## WORK TASK
With the pictures left out, transcribe exactly the lines from the one with "The width and height of the screenshot is (2514, 1370)." through the end of the data.

Collected data
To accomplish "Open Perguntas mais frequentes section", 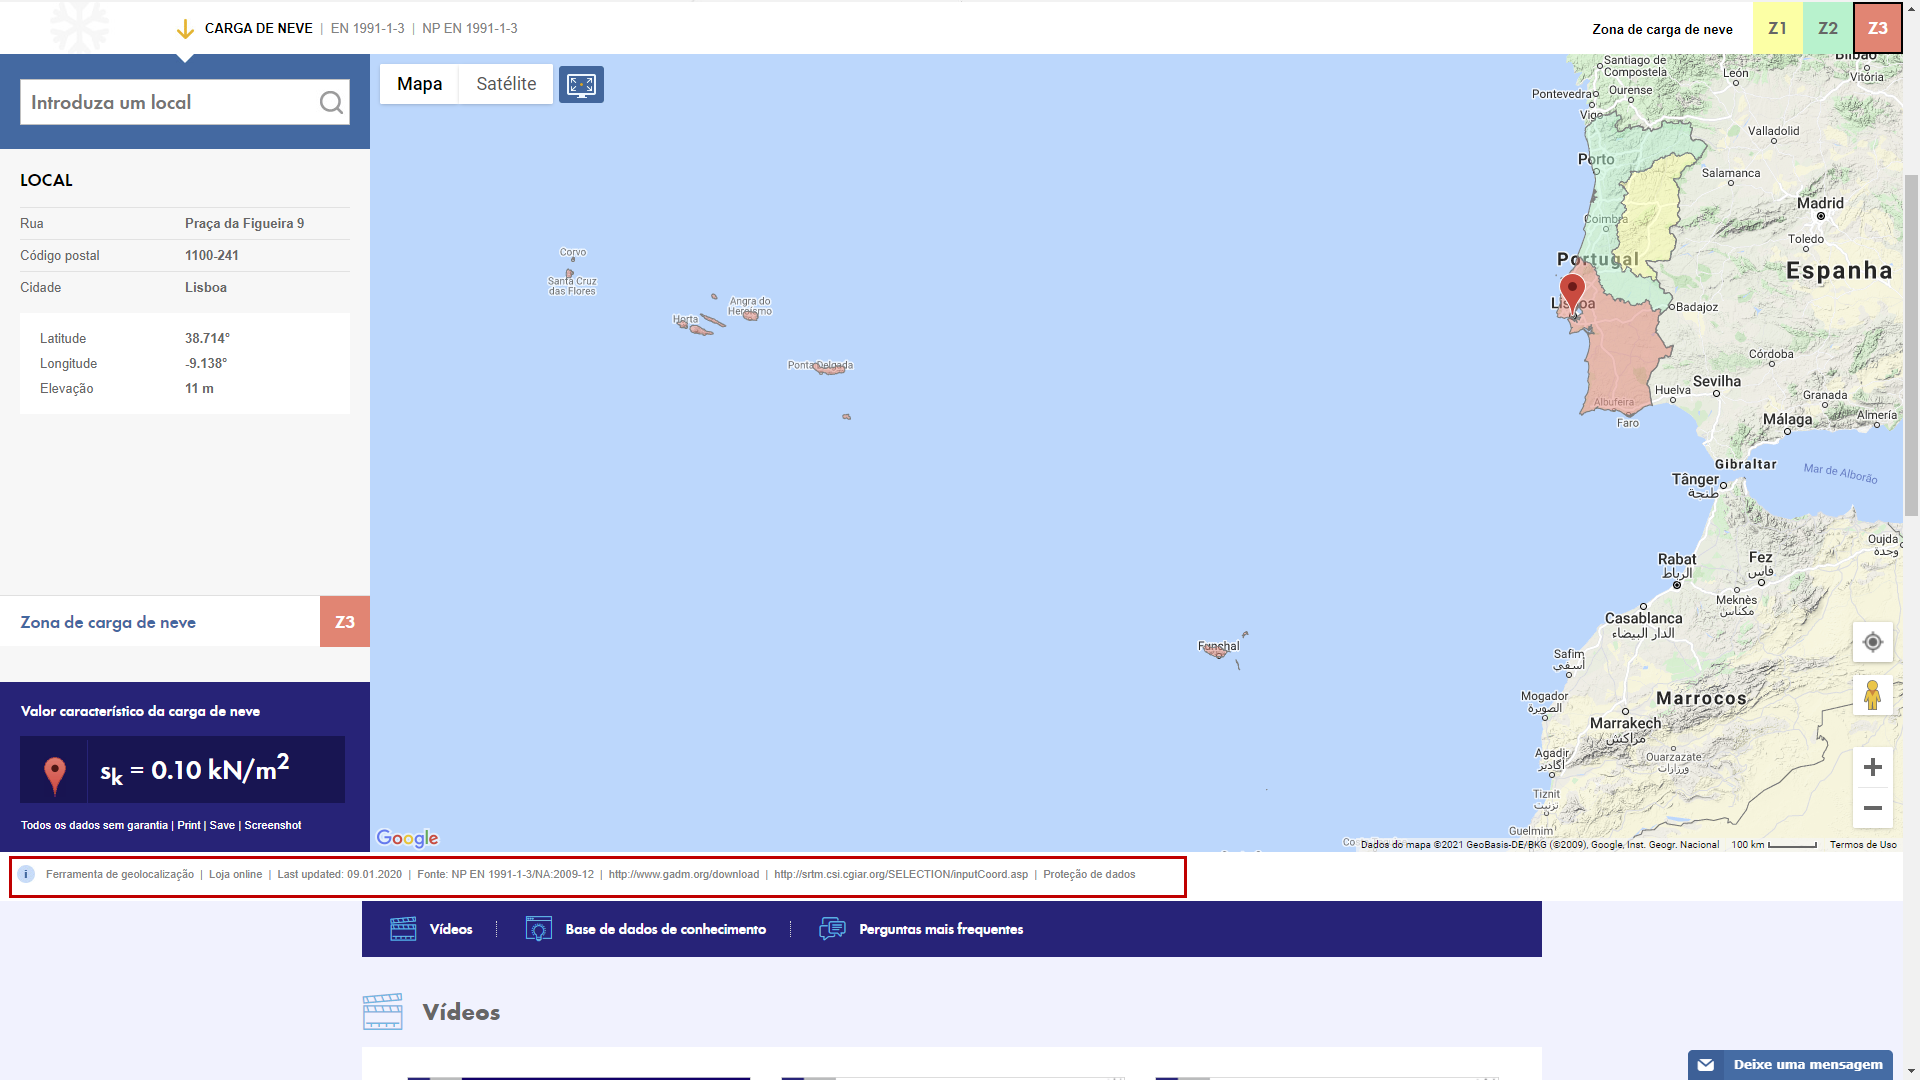I will 940,929.
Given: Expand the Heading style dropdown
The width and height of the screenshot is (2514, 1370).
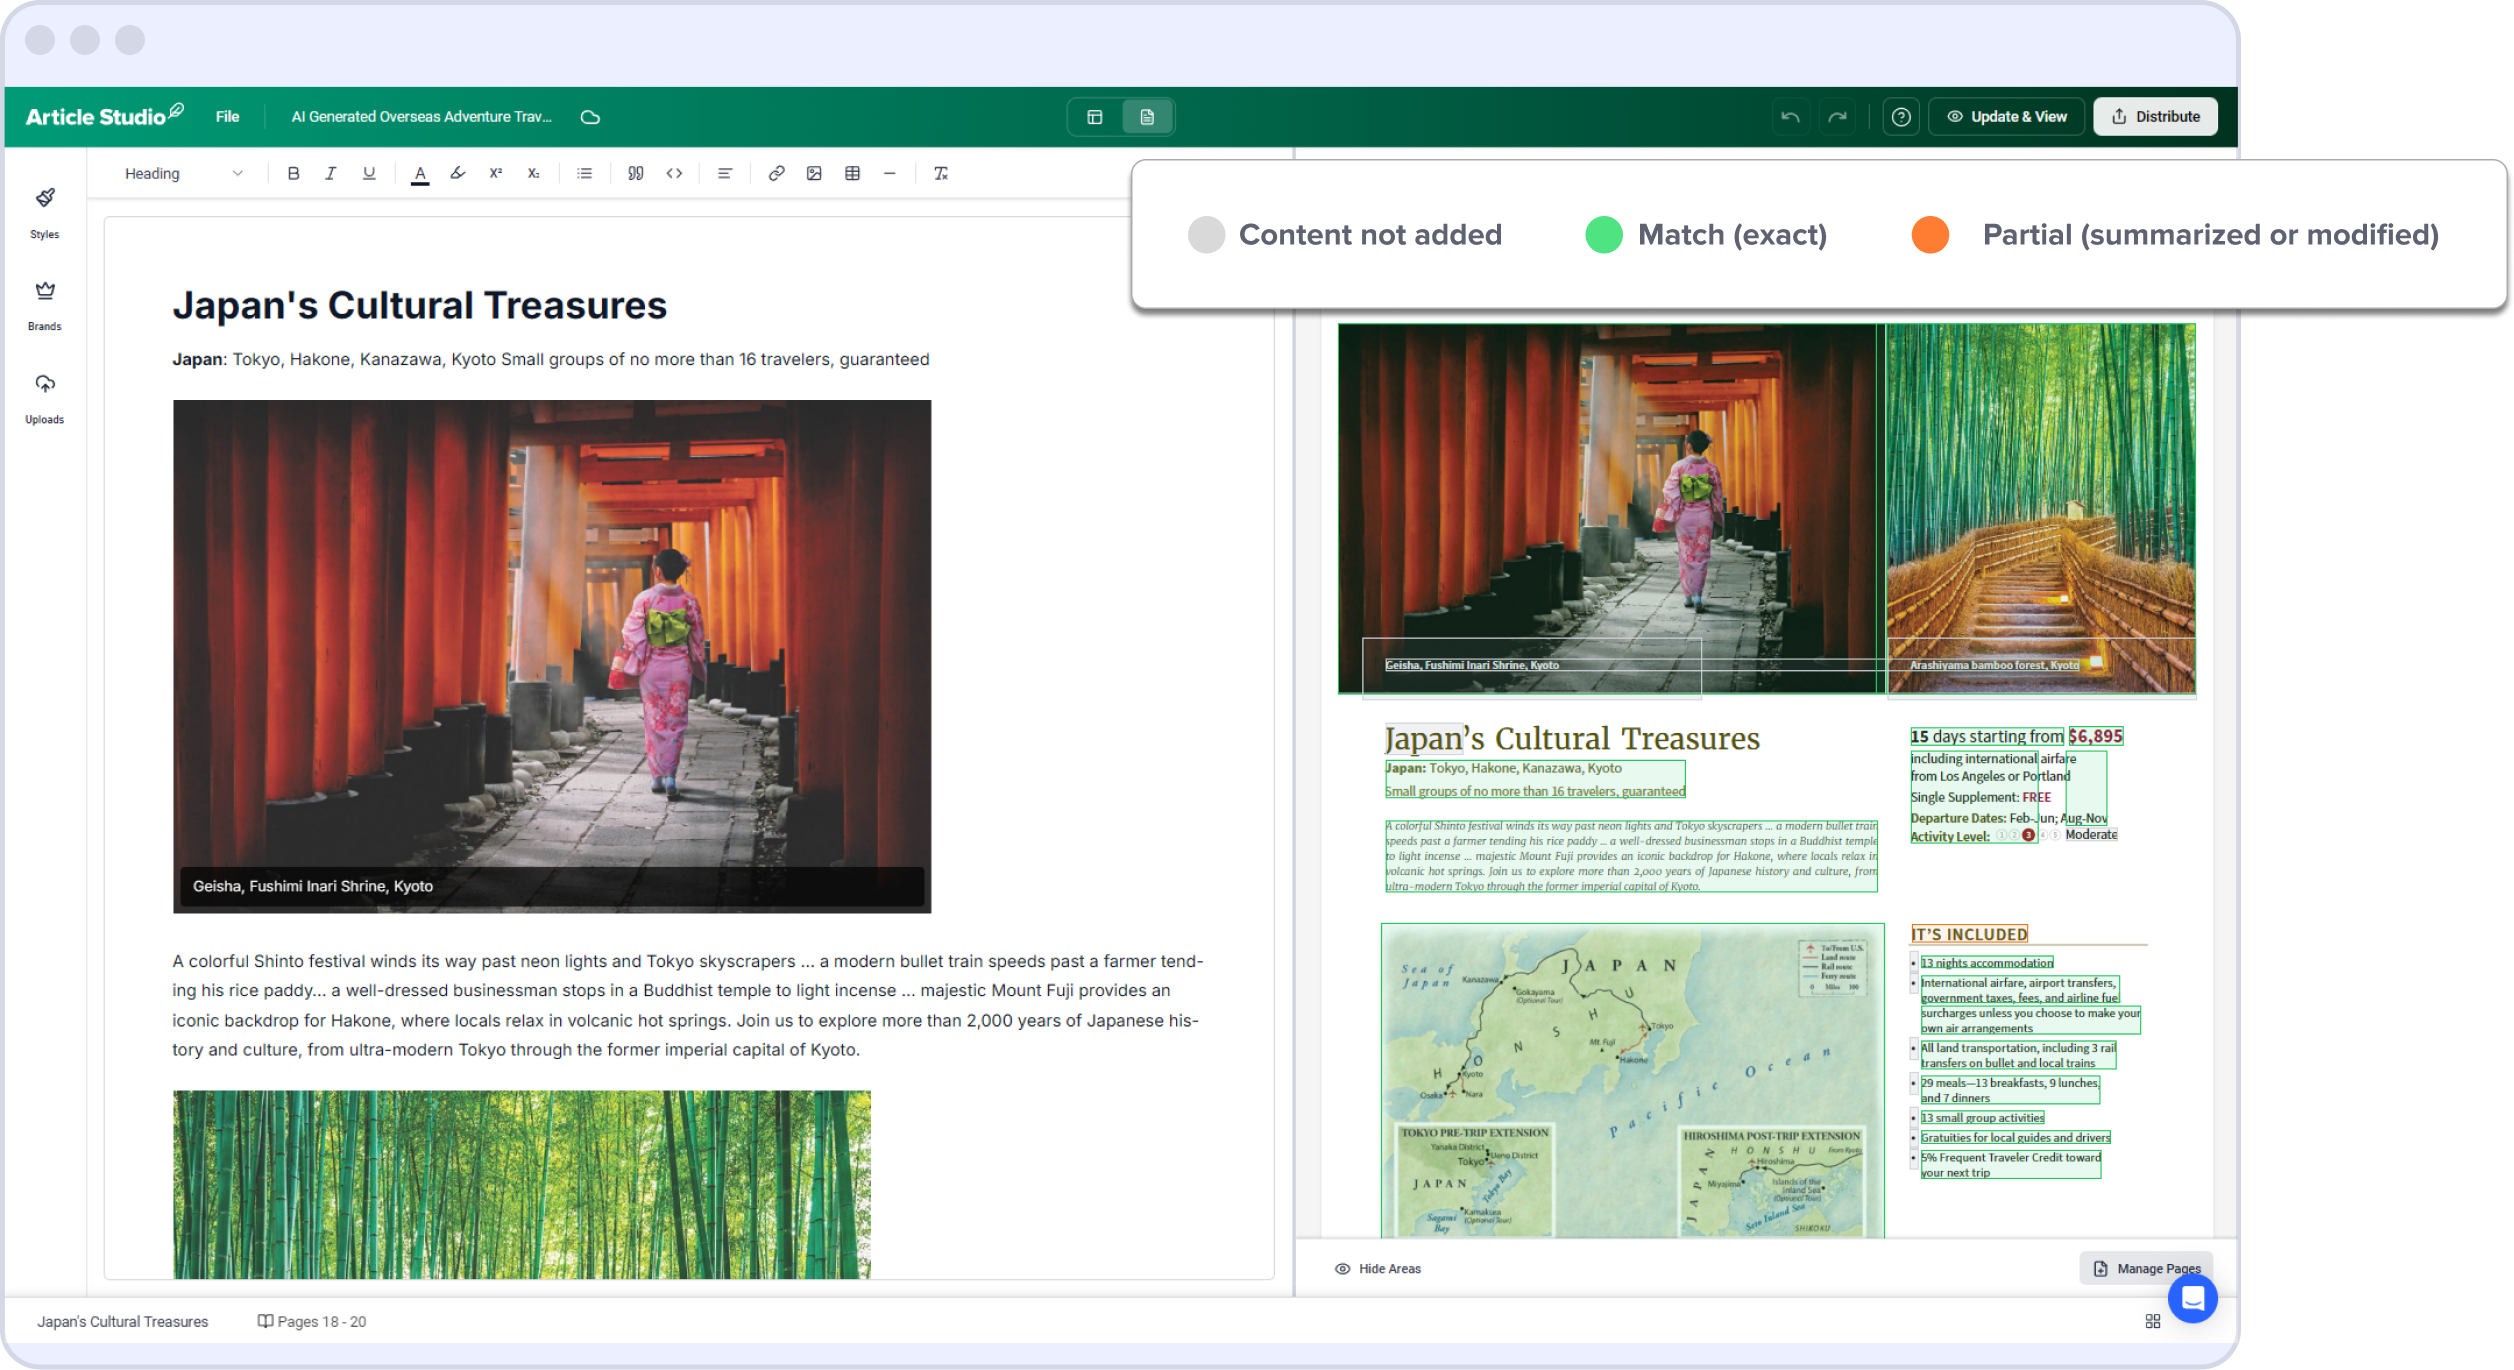Looking at the screenshot, I should point(183,173).
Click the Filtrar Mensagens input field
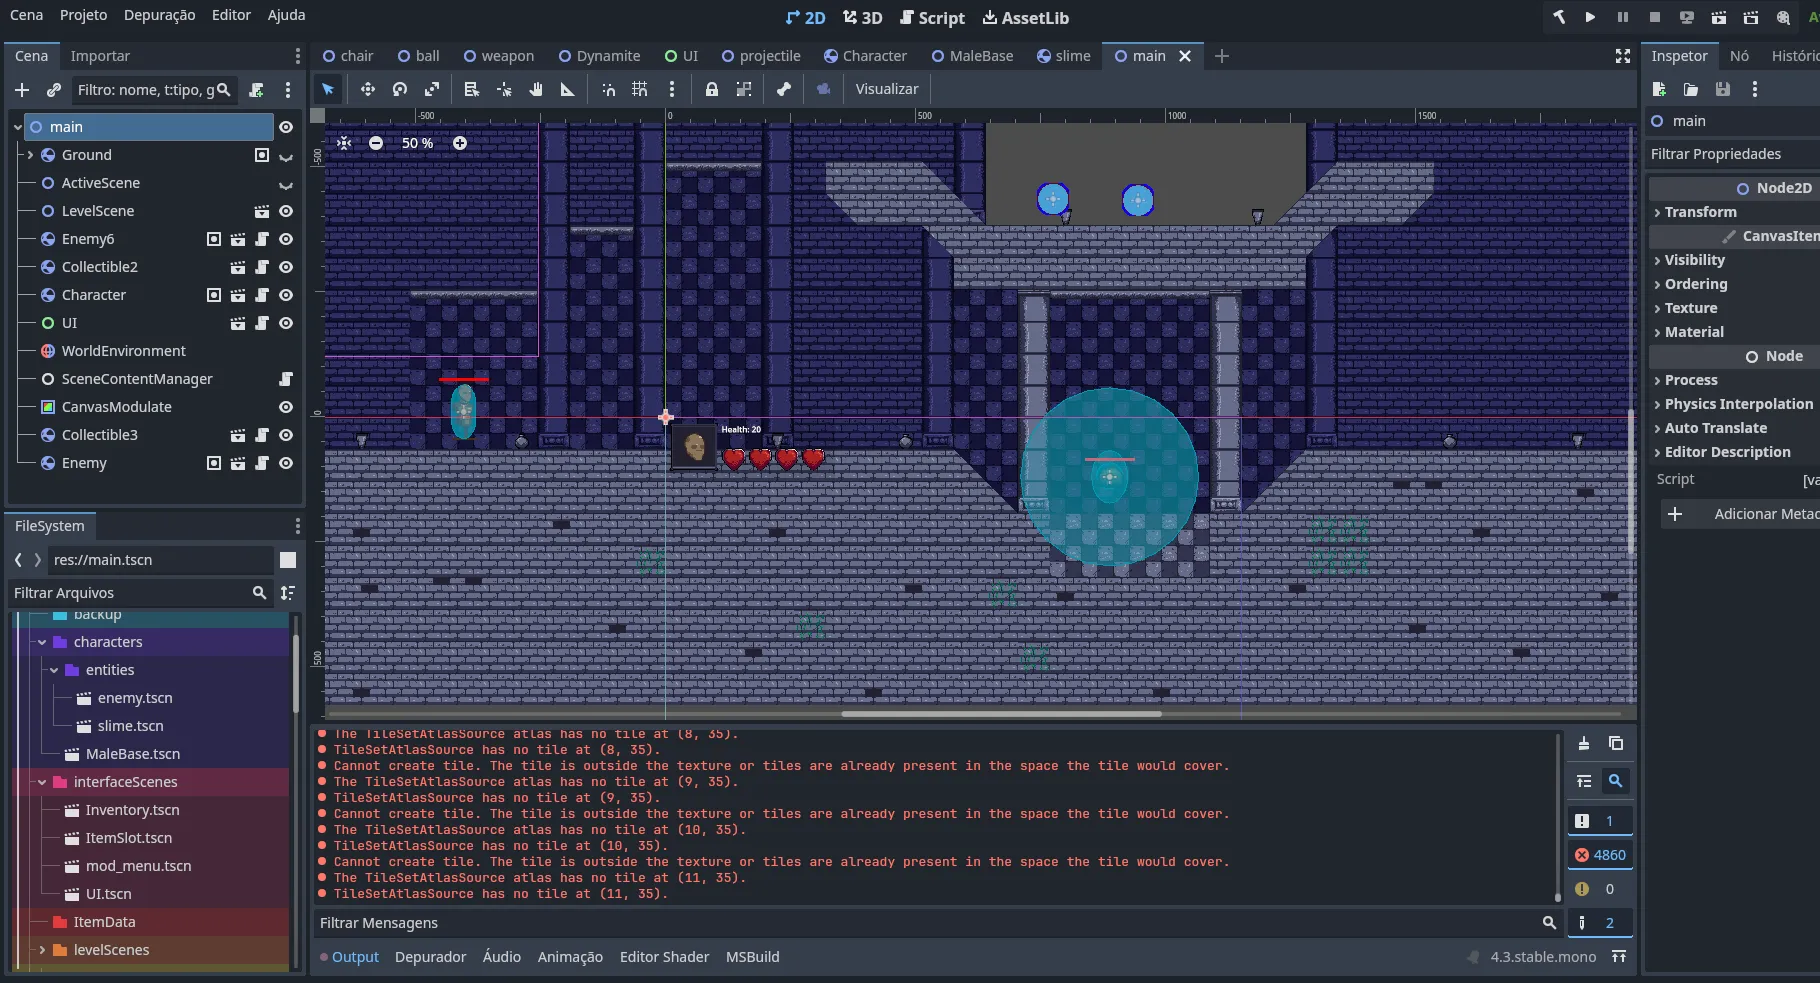The width and height of the screenshot is (1820, 983). coord(900,923)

## RESPONSE TO THE TASK
The width and height of the screenshot is (2514, 1370).
Looking at the screenshot, I should point(183,173).
Click the Filtrar Mensagens input field
The width and height of the screenshot is (1820, 983). coord(900,923)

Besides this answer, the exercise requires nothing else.